Net sales for the April-June quarter rose 13.4 percent to 918.75 billion rupees, the company said.
A Reuters poll of brokerages had forecast net profit of 43.6 billion rupees for the fiscal first quarter ended June 30, with net sales expected at 887.7 billion rupees.
“The numbers are an improvement and investors may start looking at the company again, but it’s too early to change the outlook for the stock,” said K.K. Mital, head of portfolio management services at Globe Capital Market.
“For that, clarity on utilisation of cash or increase in gas output is the key,” he added.
Output at Reliance’s flagship D6 block, India’s largest offshore gas field, is projected to fall to 20 million standard cubic metres a day (mscmd) in 2014/15 from 28 mscmd in the current fiscal year, a third of the 60 mscmd it was producing in 2010.
Canada’s Niko Resources, which holds a 10 percent stake in the block, last month slashed the reserve estimate for the block, which is jointly operated by Reliance and global major BP.
Controlled by billionaire Mukesh Ambani, Asia’s second-richest man, Reliance aims to double its operating profit in the next four to five years as it boosts spending and capacity in its core energy business and builds up its newer retail and telecoms operations.
Reliance, which operates the world’s biggest refining complex in western India, reported gross refining margins of $7.6 a barrel for the June quarter, compared with $10.3 a barrel a year earlier.
The margins were squeezed by high crude prices and a narrowing spread between light and heavy crude prices, but were still higher than analysts’ estimate of $7/barrel.
“Reliance has improved its earnings profile as profits from operations were higher on a sequential basis, on the back of volume growth in the refining business,” Ambani said in a statement.
Reliance’s refinery at Jamnagar in the state of Gujarat can handle less costly high-sulphur crude oil, giving it among the best refining margins in the industry.
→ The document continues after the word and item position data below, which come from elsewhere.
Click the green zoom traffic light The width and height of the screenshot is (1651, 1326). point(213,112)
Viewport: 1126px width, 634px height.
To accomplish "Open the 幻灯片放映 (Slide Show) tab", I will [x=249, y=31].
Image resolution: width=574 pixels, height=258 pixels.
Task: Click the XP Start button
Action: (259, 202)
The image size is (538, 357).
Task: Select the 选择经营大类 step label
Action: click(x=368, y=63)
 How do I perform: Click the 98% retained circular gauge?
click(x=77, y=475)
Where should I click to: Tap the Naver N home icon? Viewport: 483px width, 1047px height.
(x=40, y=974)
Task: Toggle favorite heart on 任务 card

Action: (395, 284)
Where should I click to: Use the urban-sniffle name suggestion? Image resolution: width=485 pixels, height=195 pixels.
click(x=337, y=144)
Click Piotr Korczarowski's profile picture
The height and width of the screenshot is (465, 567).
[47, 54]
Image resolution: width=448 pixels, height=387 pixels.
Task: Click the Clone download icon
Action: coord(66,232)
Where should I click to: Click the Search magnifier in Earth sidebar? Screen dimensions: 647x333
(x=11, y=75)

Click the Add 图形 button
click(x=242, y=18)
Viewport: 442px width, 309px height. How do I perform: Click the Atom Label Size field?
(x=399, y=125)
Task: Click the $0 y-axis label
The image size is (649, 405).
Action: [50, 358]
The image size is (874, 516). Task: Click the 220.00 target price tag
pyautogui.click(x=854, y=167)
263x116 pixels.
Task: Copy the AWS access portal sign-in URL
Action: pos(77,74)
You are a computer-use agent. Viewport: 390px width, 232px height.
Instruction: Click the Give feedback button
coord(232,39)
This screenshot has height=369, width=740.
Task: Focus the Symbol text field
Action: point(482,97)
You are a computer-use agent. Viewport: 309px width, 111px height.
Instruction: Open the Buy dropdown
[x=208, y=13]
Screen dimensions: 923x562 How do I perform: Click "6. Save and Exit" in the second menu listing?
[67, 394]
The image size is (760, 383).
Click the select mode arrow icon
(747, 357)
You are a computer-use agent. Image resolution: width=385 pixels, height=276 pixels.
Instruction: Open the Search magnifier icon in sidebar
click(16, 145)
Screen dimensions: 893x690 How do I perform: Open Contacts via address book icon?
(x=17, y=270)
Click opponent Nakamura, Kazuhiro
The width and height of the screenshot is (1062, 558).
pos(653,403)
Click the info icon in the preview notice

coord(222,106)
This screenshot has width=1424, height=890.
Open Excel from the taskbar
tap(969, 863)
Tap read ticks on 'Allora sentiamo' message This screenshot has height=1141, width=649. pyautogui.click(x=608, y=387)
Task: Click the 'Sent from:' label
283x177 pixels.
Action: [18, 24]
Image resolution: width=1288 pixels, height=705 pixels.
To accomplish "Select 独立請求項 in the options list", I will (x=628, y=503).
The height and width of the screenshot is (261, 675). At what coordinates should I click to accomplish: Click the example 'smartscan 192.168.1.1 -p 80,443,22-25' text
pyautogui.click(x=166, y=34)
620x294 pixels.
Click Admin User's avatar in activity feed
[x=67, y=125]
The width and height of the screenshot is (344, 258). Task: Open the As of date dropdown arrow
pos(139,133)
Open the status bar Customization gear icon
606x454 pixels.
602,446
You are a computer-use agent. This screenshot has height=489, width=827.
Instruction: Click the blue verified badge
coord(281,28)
Refining accounts for nearly 80 percent of the company’s revenue.
Reliance’s petrochemicals business posted a 19 percent rise in revenue on higher demand and prices, but margins declined on narrower spreads.
Its oil and gas exploration business posted a 36 percent fall in revenue, the company said, mainly due to lower production at its main KG-D6 block.
Reliance said it held 707.32 billion rupees ($12.7 billion) in cash reserves at the end of June, up from the previous quarter. The company has seen its cash hoard multiply in the last two years, resulting in a disproportionate increase in profits from treasury operations.
Other income of 19.04 billion rupees, most of it through treasury gains, accounted for almost 35 percent of the company’s pre-tax profit for the quarter.
Shares in the company, valued at $42.6 billion, have risen 4.2 percent so far this year, lagging a 11 percent rise in the main stock index. Ahead of the results, the stock closed down 0.7 percent.